Pixel coordinate grounding data:
^^^^^^^^

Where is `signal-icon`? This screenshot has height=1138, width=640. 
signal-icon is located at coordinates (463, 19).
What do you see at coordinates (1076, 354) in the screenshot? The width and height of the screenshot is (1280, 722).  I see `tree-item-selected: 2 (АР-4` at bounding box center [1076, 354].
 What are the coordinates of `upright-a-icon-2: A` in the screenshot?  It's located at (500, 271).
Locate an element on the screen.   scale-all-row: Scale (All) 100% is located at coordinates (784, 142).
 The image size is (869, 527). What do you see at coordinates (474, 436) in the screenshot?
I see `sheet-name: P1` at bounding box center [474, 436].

^^^^^^^^

WHAT IS NEEDED:
Pull out each line of the material that contains the string "screenshot", treating uppercase and lowercase as different.

EXPECTED ANSWER:
Where is `signal-icon`? This screenshot has height=1138, width=640. 
What do you see at coordinates (1076, 354) in the screenshot? The width and height of the screenshot is (1280, 722).  I see `tree-item-selected: 2 (АР-4` at bounding box center [1076, 354].
 What are the coordinates of `upright-a-icon-2: A` in the screenshot?  It's located at (500, 271).
 The image size is (869, 527). What do you see at coordinates (474, 436) in the screenshot?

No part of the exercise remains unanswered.